Álvaro Isidoro/ Global Imagens
A notícia é avançada pelo semanário Expresso, que cita o Secretário de Estado da Educação. A ideia é dar a possibilidade às escolas de aprofundarem alguns conteúdos.
João Costa assegura que não quer ser o protagonista que se segue de mais uma revolução curricular. Diz que quer, antes, dar coerência à atual manta de retalhos que são os currículos e que, reconhece, não é só culpa do anterior executivo, vem pelo menos desde os anos 90.

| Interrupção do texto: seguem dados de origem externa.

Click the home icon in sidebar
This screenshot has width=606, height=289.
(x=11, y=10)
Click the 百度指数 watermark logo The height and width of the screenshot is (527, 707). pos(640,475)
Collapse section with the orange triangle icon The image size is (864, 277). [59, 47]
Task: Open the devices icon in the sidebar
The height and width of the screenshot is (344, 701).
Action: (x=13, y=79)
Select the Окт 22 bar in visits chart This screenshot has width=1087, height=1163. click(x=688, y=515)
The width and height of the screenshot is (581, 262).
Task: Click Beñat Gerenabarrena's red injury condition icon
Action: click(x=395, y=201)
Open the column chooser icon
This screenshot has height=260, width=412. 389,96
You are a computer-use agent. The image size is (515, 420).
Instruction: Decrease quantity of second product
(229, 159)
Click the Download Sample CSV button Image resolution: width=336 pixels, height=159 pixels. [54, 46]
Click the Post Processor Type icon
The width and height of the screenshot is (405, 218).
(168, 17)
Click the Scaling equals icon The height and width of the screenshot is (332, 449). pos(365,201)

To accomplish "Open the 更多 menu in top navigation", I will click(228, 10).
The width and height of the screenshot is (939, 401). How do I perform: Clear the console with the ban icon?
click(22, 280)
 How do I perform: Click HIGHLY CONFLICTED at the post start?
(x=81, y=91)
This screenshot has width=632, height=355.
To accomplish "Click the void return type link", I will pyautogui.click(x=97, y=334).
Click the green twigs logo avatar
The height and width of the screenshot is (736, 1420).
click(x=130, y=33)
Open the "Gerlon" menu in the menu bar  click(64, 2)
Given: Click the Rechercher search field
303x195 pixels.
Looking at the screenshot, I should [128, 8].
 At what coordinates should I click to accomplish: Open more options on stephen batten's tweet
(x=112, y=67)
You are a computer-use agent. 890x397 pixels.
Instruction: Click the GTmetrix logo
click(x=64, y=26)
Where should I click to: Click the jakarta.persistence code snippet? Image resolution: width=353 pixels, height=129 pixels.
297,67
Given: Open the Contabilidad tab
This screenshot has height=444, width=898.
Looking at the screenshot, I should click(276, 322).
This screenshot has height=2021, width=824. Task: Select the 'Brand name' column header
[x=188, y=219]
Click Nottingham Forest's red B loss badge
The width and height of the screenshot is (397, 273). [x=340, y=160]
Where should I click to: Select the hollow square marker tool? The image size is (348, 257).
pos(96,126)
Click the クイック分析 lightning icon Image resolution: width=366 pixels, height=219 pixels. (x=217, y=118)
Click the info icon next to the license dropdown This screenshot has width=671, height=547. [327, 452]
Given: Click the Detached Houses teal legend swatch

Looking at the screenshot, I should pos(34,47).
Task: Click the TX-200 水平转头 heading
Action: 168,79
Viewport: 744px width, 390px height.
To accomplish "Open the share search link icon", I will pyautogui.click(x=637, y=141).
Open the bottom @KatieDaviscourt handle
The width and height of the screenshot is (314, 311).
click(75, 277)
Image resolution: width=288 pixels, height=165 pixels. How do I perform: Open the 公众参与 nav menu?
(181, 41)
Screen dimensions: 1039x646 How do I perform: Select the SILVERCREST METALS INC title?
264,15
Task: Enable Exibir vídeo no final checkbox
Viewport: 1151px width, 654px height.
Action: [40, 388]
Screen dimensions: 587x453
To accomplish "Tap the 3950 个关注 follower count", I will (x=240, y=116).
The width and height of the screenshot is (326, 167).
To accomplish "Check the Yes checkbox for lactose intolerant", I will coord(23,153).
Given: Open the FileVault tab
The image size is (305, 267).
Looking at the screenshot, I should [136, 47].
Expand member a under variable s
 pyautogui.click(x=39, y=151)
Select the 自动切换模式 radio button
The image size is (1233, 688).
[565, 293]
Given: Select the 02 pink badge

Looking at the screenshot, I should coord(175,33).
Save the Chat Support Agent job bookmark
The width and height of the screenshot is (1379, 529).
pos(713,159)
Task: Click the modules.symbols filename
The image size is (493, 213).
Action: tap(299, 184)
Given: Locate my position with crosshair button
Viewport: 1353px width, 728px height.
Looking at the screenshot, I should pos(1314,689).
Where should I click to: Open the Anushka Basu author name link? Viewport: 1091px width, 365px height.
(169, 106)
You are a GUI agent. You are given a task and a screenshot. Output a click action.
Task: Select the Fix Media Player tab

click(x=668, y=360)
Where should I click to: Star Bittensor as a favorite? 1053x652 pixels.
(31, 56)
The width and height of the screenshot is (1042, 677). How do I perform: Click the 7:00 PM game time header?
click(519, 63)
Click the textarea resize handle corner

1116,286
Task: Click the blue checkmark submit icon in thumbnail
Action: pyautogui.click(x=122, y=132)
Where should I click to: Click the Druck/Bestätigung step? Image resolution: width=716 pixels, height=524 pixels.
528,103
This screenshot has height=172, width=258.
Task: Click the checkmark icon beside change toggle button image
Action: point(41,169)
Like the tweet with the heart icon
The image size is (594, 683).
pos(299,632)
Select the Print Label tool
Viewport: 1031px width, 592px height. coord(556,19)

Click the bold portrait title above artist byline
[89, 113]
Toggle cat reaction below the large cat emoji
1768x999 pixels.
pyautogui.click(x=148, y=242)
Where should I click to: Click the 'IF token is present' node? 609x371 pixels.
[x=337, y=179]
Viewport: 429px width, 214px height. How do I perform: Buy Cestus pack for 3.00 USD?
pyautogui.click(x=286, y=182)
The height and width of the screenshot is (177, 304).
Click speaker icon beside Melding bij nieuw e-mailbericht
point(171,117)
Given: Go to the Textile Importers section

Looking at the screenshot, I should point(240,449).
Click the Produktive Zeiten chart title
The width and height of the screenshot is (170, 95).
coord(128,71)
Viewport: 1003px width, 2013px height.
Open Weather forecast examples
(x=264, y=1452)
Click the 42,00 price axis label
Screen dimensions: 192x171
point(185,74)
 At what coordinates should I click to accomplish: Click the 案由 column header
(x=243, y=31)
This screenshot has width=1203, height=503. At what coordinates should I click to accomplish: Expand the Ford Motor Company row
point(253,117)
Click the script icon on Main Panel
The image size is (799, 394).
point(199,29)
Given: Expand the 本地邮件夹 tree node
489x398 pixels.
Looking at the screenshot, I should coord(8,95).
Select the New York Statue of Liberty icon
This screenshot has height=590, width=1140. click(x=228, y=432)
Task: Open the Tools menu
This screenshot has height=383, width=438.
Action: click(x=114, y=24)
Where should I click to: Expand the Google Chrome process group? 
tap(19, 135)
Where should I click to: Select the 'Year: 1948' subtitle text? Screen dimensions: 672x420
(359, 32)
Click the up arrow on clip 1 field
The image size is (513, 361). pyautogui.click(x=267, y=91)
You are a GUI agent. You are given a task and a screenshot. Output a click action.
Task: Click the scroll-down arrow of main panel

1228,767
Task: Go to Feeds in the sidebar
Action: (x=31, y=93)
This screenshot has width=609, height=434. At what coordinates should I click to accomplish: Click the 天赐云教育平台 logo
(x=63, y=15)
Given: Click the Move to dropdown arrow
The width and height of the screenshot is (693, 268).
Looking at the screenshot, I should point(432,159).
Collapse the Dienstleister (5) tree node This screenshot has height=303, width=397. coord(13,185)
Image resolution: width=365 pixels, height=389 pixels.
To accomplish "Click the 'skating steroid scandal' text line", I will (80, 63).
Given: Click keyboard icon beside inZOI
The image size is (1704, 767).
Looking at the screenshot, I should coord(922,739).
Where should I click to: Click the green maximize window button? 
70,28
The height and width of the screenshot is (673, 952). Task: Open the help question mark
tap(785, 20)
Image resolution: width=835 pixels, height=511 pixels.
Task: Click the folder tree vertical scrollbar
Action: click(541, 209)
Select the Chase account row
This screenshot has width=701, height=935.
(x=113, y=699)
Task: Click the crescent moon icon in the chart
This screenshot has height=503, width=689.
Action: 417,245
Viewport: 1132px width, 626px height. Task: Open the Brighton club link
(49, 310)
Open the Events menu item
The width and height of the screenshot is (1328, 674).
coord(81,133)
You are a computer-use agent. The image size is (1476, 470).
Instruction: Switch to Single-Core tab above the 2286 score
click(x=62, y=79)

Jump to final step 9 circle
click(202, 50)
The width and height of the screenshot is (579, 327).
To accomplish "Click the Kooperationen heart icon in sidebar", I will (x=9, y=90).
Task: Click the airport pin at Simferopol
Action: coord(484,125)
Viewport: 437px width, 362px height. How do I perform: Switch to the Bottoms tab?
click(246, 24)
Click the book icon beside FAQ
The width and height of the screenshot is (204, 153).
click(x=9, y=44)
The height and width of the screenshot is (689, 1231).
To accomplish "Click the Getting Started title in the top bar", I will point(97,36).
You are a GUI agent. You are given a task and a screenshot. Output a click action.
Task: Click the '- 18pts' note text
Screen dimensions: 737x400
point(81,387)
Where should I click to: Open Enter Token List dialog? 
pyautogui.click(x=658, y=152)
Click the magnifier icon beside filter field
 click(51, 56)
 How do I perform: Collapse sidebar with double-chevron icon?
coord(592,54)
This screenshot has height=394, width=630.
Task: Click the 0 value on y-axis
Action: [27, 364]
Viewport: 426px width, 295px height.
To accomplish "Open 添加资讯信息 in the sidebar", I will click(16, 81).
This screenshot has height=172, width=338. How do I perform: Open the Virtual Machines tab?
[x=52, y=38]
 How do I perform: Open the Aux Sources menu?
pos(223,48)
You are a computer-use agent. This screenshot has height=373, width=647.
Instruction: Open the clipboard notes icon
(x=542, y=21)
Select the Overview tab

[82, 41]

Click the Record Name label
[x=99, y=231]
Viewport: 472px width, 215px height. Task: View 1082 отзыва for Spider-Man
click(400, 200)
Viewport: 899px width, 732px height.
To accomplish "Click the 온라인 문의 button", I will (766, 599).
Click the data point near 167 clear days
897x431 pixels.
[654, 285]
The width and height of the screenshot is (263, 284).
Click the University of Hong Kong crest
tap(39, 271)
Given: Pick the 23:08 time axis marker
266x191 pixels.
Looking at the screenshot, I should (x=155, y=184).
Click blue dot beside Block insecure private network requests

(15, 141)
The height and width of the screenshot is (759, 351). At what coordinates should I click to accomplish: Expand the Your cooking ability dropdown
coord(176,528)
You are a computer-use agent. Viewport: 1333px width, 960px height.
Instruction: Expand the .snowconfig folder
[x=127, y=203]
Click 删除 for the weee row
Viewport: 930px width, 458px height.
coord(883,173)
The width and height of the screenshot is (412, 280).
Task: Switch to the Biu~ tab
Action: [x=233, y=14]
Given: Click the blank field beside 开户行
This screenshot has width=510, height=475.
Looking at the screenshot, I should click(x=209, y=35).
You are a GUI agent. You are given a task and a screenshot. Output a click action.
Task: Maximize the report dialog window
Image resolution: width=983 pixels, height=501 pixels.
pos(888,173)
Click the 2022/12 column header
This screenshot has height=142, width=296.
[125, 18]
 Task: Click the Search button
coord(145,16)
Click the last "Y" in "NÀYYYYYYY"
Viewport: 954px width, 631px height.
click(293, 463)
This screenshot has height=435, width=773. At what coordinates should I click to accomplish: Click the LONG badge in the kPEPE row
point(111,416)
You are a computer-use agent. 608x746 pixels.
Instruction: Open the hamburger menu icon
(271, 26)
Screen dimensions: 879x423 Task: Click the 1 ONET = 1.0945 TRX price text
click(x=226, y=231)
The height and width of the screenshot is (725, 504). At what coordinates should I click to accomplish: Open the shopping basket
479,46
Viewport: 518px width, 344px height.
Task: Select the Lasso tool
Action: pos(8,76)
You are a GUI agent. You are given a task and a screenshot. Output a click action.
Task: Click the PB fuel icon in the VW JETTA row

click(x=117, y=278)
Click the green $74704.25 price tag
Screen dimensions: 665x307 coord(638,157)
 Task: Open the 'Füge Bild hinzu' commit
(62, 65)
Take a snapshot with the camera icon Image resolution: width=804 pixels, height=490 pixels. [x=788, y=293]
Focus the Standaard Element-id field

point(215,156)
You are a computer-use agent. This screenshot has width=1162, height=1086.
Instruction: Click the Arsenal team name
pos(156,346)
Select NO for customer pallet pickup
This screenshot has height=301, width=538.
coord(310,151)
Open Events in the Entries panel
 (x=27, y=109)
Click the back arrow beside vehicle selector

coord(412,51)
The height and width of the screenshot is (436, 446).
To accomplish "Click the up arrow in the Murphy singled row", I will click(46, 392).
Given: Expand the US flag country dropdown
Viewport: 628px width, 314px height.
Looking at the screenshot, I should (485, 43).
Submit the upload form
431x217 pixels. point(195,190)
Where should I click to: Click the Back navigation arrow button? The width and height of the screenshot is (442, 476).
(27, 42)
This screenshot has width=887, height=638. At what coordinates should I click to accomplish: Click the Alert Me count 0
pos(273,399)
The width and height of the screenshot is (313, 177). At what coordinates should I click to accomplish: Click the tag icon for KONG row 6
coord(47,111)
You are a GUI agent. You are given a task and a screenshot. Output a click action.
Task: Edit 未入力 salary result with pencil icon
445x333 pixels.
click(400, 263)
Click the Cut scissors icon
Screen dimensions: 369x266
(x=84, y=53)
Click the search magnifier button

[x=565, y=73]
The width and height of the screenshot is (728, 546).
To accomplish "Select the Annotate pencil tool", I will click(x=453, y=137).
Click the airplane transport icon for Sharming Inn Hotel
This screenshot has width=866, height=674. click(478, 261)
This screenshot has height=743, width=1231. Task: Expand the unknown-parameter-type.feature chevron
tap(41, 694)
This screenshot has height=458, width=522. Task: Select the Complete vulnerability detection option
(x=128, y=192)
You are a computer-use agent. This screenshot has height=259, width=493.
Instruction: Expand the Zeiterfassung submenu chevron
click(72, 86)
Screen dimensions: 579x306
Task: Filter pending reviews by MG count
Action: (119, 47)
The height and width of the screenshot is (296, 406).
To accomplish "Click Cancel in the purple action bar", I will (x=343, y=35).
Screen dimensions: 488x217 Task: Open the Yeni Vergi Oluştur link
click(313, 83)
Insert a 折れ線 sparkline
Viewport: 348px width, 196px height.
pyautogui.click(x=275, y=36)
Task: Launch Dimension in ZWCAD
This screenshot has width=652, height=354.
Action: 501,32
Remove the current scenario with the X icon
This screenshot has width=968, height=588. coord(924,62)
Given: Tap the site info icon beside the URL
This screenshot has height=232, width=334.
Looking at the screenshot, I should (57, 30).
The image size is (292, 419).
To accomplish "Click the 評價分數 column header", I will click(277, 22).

O grande objetivo é que todos os alunos cheguem ao fim dos 12 anos de escolaridade obrigatória com um núcleo comum de conhecimentos. Uma base de saberes essenciais. Assim, cada agrupamento escolar pode dedicar o resto do tempo e dos meios a decidir até 1/4 do currículo, tendo em conta a realidade onde a escola se insere e os recursos que tem disponíveis.
É um desafio a aprofundar, diversificar e gerir tempos, já que de acordo com o recente inquérito do Ministério da Educação a 30 mil professores têm faltado muito. Sendo que, depois, os professores queixam-se que não têm tempo letivo para dar os programas oficiais, por serem demasiado extensos. As aulas tendem a ser mera exposição de matérias e os alunos quase que são obrigados a memorizar para os testes e depois esquecer tudo.
Neste ponto, governo e professores estão de acordo. É preciso que além das competências básicas e comuns, os alunos cheguem ao fim de 12 anos de escolaridade também a saber fazer análise, pesquisa, e gestão do que aprenderam e sobretudo a exercitarem sentido crítico e criatividade.
Para o presidente da Associação dos Diretores de Agrupamentos e Escolas Públicas, a ideia é positiva, mas pode criar instabilidade e perturbar o funcionamento das escolas.
Filinto Lima, em declarações à TSF, aplaude a ideia, mas ressalva que tem receio que daqui a quatro anos tudo volte a mudar por isso apela a um pacto para a Educação.